(Dataset entries)
──────────────────────────────

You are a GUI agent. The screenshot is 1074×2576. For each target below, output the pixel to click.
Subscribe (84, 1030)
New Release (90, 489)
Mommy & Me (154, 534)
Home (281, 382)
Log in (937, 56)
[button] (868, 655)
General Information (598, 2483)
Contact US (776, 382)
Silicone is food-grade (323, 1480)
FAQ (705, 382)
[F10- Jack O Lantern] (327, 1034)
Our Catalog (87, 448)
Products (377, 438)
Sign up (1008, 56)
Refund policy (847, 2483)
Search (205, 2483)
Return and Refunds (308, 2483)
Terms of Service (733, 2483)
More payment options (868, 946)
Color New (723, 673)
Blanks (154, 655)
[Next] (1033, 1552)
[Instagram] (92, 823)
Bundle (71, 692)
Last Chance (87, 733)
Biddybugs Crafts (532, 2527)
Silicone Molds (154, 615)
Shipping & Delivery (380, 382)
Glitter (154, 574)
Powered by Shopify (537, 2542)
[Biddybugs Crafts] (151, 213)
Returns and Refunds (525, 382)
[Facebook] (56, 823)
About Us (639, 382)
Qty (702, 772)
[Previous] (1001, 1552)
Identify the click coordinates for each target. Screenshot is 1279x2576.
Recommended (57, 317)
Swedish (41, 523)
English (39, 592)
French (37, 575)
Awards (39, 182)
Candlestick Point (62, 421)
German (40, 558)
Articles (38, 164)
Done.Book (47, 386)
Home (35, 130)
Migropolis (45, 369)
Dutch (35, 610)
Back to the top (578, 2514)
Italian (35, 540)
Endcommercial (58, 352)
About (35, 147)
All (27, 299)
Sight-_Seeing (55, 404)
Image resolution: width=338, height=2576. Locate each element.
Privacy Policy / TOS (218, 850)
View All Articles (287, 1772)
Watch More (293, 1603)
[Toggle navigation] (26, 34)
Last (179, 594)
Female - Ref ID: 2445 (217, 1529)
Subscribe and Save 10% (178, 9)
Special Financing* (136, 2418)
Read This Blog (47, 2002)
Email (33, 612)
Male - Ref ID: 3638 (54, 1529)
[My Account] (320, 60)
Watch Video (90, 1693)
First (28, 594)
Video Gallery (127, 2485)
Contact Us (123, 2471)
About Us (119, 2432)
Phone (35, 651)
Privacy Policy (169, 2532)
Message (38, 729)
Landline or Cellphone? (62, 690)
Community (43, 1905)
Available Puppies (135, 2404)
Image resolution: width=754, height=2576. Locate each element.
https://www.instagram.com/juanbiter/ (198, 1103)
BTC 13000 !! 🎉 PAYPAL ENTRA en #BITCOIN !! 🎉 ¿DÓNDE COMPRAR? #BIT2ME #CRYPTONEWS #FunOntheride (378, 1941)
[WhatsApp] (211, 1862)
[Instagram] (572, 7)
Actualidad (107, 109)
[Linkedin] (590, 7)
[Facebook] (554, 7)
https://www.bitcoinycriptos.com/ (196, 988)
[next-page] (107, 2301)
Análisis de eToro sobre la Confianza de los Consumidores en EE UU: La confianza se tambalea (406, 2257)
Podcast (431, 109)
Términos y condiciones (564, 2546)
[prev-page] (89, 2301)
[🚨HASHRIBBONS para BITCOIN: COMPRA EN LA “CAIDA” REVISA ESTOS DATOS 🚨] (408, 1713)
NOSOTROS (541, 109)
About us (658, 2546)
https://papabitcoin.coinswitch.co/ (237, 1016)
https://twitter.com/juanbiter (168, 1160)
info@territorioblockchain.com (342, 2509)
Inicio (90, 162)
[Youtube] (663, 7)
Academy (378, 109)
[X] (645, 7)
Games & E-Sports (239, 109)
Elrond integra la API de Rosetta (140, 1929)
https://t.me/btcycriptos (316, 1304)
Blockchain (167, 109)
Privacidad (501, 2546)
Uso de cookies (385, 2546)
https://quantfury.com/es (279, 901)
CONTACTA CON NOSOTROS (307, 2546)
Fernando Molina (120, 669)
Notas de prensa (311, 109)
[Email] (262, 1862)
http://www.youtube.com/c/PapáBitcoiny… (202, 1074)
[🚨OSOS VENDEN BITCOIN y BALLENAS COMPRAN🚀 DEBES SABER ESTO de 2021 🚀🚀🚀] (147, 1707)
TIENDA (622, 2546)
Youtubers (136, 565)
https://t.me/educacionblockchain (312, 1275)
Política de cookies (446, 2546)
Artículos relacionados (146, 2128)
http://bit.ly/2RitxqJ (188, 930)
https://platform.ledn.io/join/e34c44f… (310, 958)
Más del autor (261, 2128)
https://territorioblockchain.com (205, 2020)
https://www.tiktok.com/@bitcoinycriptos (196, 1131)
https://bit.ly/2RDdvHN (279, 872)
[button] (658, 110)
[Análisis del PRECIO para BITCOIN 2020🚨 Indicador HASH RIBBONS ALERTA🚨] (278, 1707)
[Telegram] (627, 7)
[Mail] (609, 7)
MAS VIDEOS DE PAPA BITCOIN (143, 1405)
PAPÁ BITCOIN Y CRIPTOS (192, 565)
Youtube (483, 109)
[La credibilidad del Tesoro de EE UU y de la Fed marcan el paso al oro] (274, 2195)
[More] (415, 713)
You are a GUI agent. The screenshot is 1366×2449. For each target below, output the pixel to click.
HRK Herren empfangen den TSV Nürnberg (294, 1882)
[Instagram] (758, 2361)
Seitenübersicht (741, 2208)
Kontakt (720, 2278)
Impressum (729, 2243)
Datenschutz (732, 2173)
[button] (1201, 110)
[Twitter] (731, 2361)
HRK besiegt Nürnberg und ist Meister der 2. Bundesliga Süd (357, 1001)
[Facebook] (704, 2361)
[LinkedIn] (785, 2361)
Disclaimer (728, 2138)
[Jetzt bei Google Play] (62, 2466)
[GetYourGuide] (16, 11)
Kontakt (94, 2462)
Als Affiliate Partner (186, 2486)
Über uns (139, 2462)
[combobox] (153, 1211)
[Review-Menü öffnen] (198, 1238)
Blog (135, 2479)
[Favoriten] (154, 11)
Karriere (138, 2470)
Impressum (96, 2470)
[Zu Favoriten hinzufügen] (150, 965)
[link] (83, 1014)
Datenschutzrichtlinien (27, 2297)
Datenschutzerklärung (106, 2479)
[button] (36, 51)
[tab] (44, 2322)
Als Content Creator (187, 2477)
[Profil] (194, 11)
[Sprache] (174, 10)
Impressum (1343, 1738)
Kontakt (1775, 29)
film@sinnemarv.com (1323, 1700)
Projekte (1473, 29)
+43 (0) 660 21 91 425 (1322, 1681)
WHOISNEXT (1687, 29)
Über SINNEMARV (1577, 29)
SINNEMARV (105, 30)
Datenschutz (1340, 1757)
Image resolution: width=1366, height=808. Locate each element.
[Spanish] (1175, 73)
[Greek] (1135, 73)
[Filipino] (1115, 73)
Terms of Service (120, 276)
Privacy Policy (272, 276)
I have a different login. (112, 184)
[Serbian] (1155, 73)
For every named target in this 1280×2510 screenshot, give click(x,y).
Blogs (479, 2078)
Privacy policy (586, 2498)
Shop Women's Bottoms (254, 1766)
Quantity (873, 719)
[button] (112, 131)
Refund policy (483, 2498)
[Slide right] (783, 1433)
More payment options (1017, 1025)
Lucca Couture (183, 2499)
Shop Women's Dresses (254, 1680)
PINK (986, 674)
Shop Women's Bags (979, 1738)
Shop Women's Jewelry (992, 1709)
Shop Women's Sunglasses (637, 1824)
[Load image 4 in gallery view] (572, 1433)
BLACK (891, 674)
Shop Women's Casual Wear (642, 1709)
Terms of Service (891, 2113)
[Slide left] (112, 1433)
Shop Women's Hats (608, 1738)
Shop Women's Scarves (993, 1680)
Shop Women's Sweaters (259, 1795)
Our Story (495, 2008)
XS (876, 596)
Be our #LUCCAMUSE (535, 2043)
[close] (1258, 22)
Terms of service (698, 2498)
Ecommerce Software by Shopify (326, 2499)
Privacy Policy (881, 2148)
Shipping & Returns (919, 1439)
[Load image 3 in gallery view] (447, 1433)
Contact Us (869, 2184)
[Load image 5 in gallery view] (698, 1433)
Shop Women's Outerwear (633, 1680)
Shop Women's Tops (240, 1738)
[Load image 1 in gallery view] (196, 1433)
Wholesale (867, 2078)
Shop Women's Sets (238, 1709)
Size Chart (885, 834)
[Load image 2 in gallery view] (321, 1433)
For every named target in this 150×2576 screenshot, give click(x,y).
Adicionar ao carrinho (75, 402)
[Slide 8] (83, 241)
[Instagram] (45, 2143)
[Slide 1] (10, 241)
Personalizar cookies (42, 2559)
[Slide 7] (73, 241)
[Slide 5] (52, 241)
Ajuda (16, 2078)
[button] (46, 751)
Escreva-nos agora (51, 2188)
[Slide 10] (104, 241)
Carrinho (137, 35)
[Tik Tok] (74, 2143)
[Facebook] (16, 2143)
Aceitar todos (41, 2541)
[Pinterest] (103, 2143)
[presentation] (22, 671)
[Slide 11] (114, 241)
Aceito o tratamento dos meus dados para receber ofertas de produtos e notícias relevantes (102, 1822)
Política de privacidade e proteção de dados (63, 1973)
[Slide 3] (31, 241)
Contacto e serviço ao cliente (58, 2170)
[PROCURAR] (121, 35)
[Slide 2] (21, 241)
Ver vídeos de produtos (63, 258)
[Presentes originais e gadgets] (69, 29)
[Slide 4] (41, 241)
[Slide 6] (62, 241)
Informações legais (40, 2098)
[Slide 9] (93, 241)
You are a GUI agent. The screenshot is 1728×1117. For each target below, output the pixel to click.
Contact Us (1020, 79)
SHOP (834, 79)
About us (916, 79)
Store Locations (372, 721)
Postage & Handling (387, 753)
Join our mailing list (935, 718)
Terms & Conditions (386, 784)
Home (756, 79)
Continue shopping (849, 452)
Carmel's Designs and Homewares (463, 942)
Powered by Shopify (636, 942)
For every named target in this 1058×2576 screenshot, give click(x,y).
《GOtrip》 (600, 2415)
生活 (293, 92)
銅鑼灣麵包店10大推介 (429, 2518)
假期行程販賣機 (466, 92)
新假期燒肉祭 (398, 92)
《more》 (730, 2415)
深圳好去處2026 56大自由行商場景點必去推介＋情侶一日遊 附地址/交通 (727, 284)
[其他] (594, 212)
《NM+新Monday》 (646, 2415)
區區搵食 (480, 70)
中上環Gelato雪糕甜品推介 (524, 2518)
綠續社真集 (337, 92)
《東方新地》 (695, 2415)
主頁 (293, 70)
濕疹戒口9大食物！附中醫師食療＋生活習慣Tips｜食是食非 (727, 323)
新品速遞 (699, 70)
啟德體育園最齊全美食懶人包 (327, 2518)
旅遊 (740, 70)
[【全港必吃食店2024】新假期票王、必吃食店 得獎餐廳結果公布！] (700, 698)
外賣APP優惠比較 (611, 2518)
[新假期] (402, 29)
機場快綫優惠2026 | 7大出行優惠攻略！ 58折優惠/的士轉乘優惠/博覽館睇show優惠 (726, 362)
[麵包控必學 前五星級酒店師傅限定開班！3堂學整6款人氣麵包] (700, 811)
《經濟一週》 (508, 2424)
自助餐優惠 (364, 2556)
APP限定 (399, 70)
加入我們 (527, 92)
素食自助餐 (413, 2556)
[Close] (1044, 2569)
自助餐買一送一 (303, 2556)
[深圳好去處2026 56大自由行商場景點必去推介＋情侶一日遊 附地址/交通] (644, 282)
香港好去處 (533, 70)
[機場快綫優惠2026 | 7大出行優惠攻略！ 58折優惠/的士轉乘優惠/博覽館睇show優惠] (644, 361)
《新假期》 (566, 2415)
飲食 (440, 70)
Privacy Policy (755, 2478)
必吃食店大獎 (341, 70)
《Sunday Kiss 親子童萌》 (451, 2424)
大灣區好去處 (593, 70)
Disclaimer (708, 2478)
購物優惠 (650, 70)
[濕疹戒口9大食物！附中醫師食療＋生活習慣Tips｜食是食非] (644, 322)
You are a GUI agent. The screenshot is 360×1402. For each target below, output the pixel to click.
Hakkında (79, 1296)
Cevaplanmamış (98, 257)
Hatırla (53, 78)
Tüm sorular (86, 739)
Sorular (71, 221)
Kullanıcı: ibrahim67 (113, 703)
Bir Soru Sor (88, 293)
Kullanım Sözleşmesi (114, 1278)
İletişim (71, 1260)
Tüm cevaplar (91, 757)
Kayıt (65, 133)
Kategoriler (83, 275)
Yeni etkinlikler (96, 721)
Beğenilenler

──────────────────────────────

> [Required work]:
Pull out each line of the entries that contains "payment".

> [Output for this exercise]:
More payment options (868, 946)
More payment options (1017, 1025)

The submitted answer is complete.